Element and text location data
• • • • • • •

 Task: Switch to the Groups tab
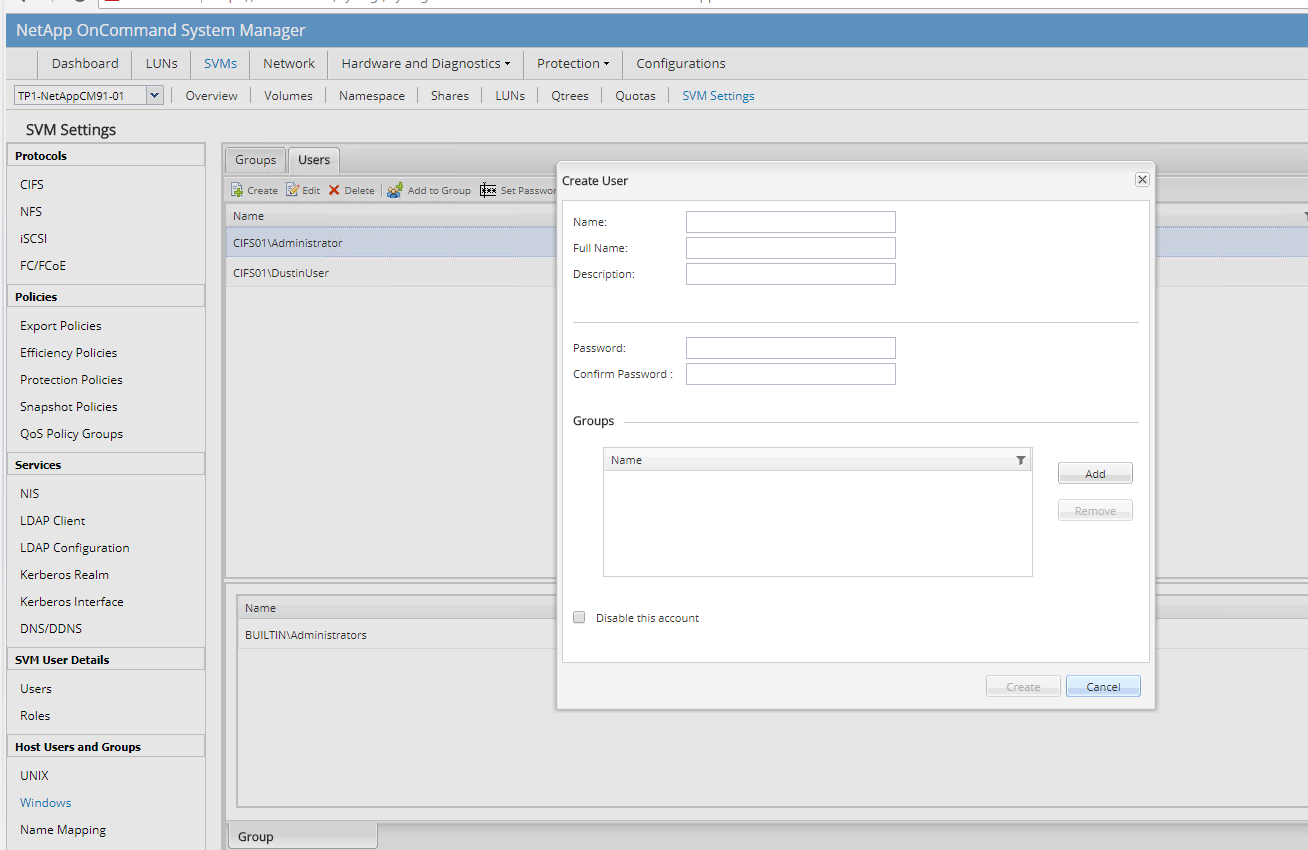(x=255, y=159)
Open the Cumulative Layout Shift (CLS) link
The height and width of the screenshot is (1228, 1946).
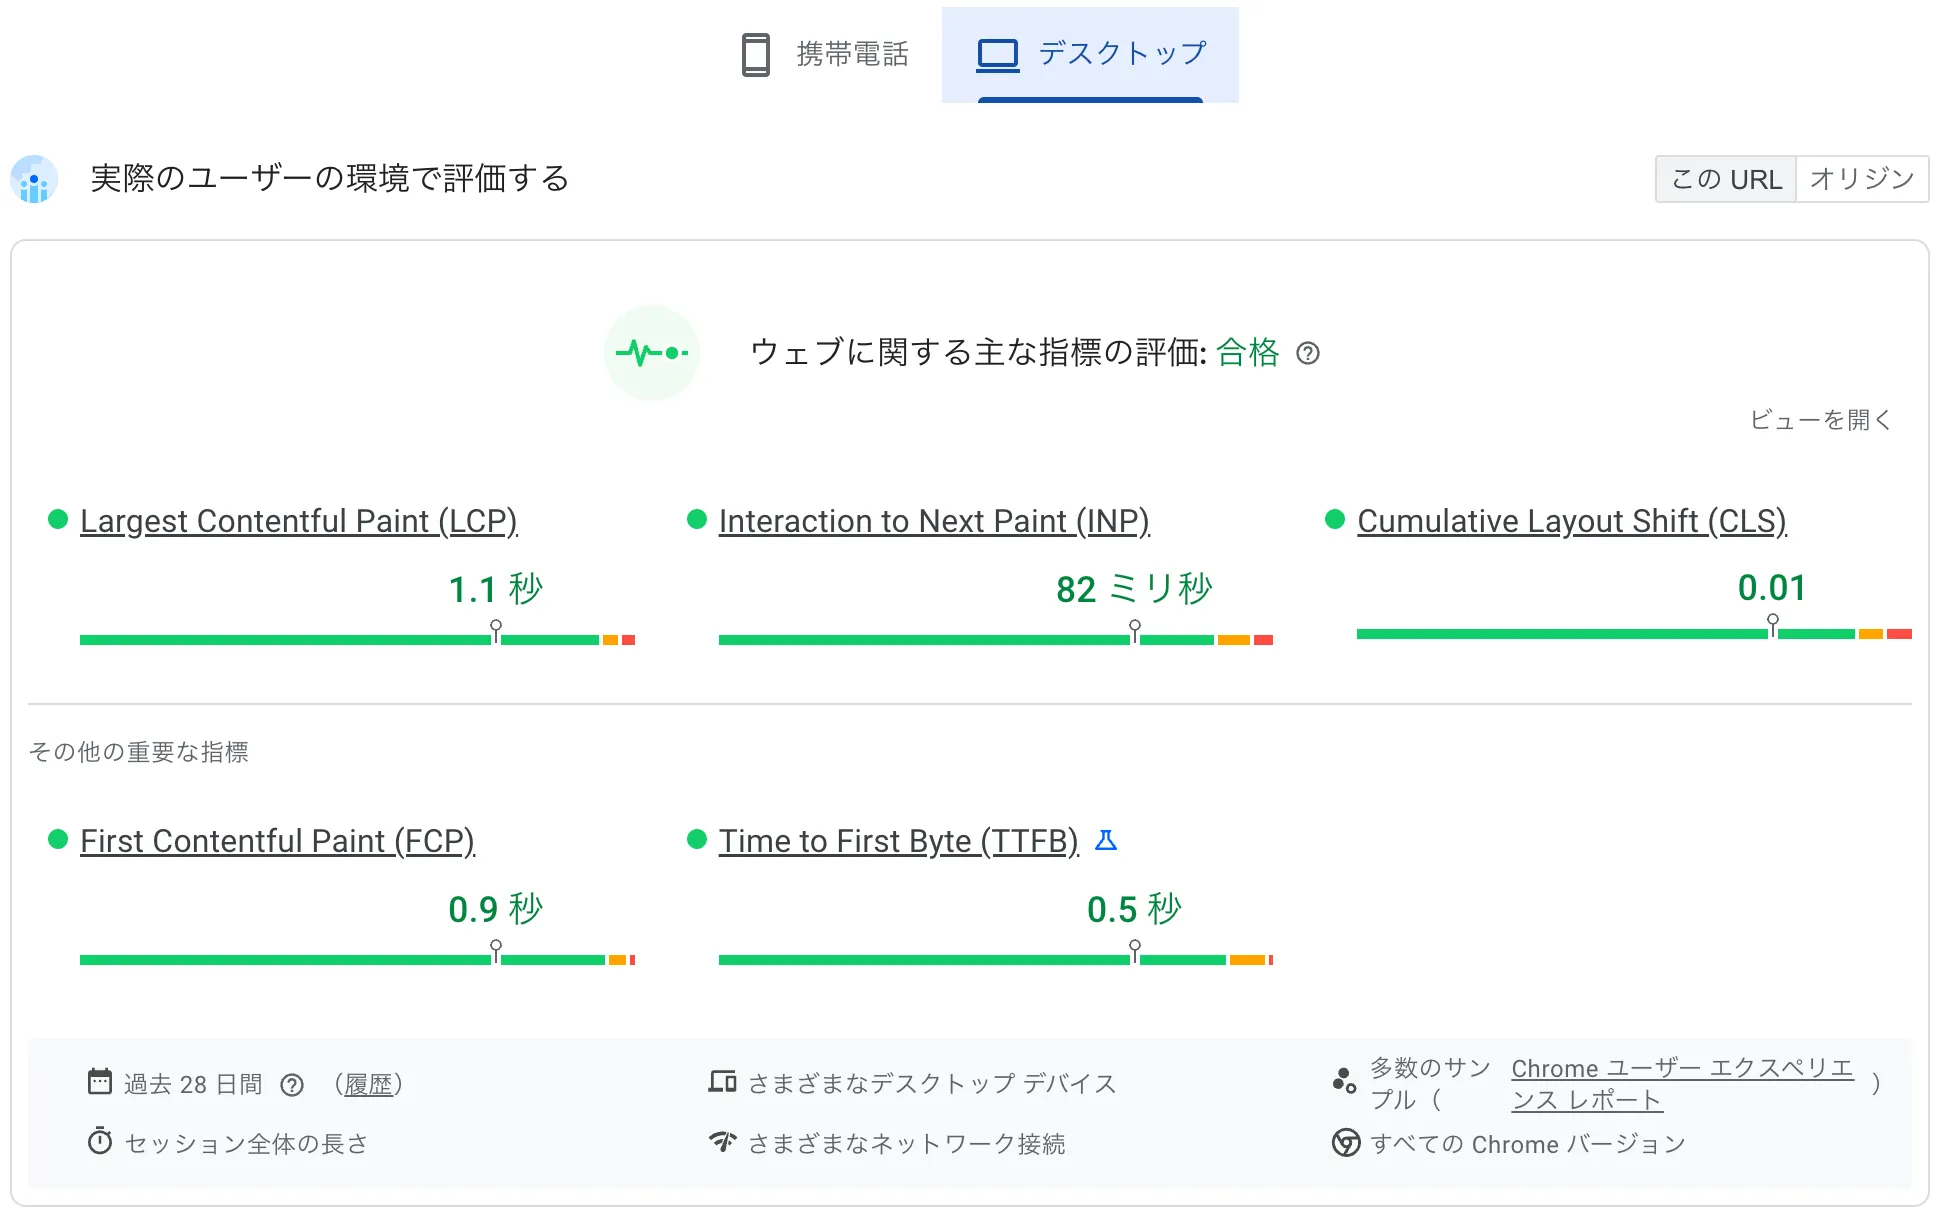tap(1571, 521)
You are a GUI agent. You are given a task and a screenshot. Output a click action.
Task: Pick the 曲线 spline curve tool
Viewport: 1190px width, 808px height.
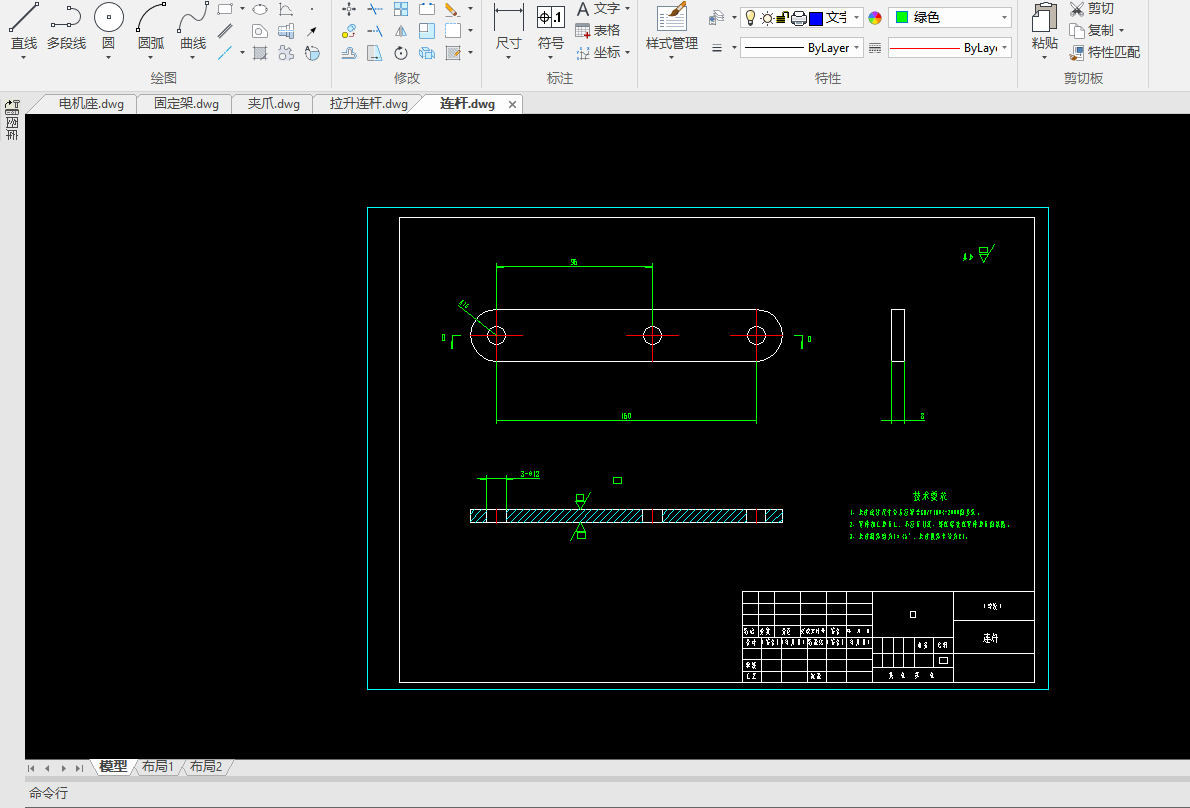pyautogui.click(x=193, y=18)
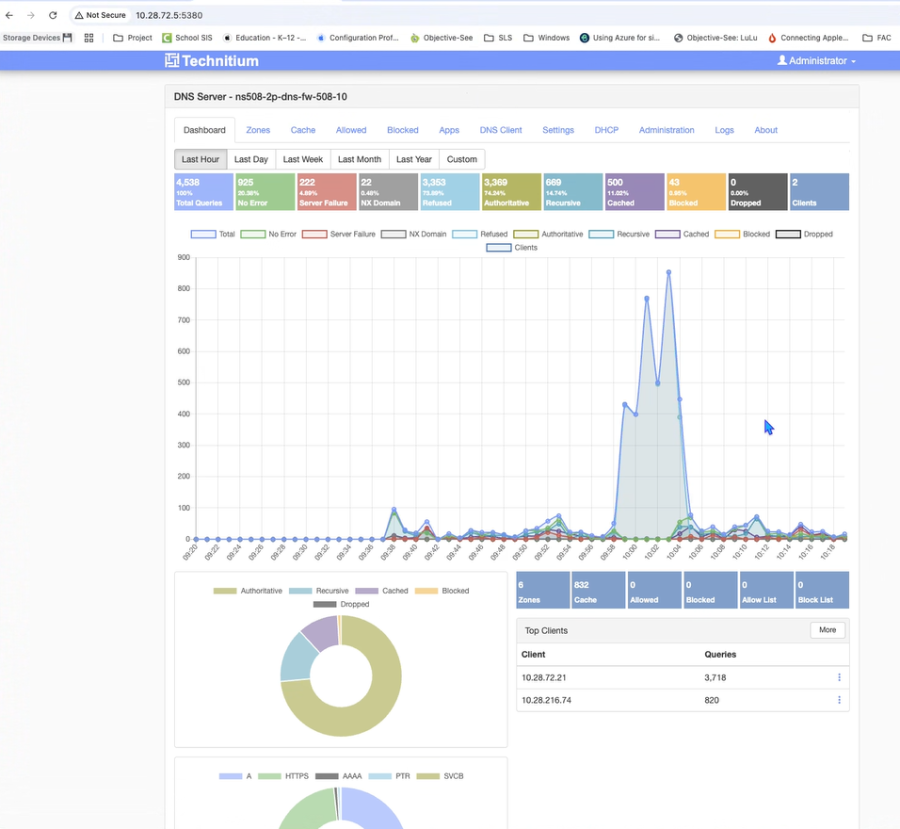Reload the page with the refresh icon
900x829 pixels.
click(x=53, y=15)
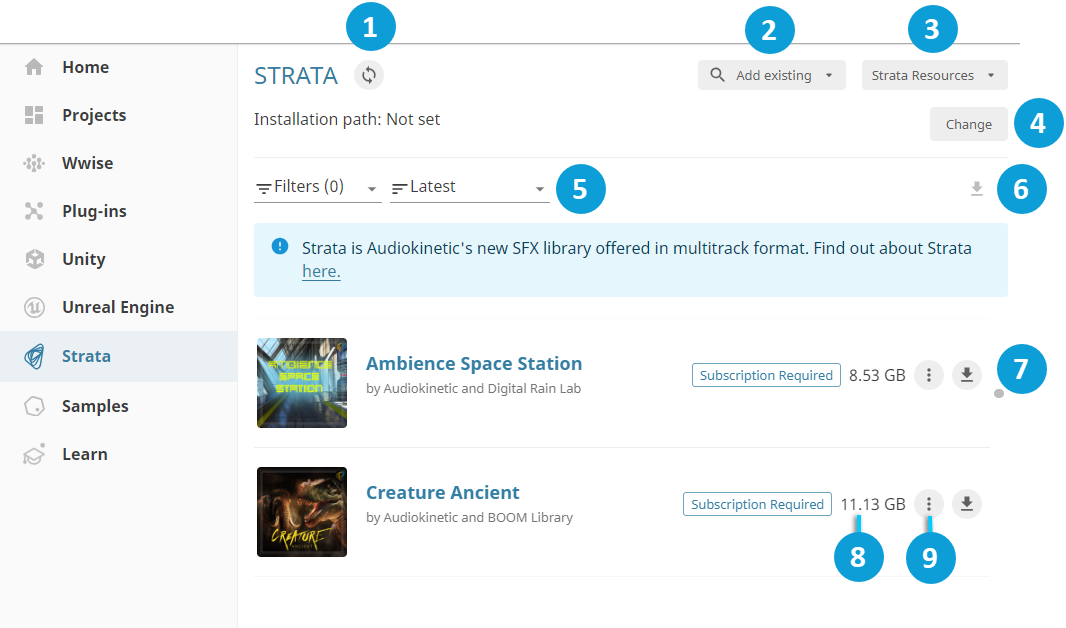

• • • • • • •

Render every line of the records above as a JSON list of strings, one string per line, skipping blank lines and leaving out the pictures.

[
  " Task: Switch to the Groups tab",
  "(x=255, y=159)",
  "Open the Cumulative Layout Shift (CLS) link",
  "The height and width of the screenshot is (1228, 1946).",
  "tap(1571, 521)",
  "You are a GUI agent. You are given a task and a screenshot. Output a click action.",
  "Task: Pick the 曲线 spline curve tool",
  "Viewport: 1190px width, 808px height.",
  "pyautogui.click(x=193, y=18)",
  "Reload the page with the refresh icon",
  "900x829 pixels.",
  "click(x=53, y=15)"
]